What the task asks: Look through the entries below and extract exactly the lines from the one containing "Click the Google" through the one containing "Given: Switch to Activity view", ends included.

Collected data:
▼▼▼

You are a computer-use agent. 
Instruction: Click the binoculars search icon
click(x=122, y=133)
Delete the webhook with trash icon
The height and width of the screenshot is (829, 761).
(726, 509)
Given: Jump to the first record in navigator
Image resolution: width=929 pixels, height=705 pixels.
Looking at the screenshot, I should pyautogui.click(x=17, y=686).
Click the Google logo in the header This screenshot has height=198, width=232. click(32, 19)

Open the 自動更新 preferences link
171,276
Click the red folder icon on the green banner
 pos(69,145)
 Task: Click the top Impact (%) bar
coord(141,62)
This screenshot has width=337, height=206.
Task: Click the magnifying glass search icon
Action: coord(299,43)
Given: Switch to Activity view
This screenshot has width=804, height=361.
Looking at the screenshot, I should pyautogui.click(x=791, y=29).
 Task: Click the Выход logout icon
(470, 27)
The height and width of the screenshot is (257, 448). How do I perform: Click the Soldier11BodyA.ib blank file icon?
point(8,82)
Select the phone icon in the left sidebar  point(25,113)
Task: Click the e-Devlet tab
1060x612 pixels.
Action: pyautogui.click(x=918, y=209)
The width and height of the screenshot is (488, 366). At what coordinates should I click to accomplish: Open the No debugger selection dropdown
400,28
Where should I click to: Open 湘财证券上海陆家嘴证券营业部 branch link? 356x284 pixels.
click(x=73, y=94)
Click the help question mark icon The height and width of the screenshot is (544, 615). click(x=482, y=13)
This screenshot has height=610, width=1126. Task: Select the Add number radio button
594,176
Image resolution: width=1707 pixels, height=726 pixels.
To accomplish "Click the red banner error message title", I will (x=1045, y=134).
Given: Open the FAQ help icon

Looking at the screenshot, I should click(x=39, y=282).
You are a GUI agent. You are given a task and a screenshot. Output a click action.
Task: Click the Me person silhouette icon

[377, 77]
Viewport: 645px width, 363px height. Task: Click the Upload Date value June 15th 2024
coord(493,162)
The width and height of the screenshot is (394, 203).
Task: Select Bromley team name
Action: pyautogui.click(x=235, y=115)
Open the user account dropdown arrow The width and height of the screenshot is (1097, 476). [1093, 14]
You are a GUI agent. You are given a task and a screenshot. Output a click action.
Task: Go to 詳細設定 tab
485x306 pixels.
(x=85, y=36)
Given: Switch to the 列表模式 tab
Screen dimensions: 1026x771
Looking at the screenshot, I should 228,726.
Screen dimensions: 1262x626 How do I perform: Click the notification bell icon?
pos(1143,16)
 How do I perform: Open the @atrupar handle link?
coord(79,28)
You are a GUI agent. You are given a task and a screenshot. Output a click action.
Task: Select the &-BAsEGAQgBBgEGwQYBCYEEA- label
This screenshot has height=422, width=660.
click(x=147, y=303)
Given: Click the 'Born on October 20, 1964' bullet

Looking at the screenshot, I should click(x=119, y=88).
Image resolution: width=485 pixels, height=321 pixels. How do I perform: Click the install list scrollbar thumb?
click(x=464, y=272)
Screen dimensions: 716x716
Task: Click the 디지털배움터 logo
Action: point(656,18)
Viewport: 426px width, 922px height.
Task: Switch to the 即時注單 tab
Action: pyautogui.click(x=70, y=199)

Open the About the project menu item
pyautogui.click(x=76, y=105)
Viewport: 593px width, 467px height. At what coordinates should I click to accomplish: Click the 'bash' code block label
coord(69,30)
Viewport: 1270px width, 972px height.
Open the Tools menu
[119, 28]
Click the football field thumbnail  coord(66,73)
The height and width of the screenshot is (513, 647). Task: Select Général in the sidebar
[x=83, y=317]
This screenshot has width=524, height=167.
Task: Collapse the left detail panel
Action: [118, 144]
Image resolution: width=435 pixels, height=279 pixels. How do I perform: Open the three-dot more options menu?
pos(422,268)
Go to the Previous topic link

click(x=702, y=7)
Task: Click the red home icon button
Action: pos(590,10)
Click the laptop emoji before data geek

▲▲▲

Response to the task:
Click the Google logo in the header This screenshot has height=198, width=232. click(32, 19)

Open the 自動更新 preferences link
171,276
Click the red folder icon on the green banner
 pos(69,145)
 Task: Click the top Impact (%) bar
coord(141,62)
This screenshot has width=337, height=206.
Task: Click the magnifying glass search icon
Action: coord(299,43)
Given: Switch to Activity view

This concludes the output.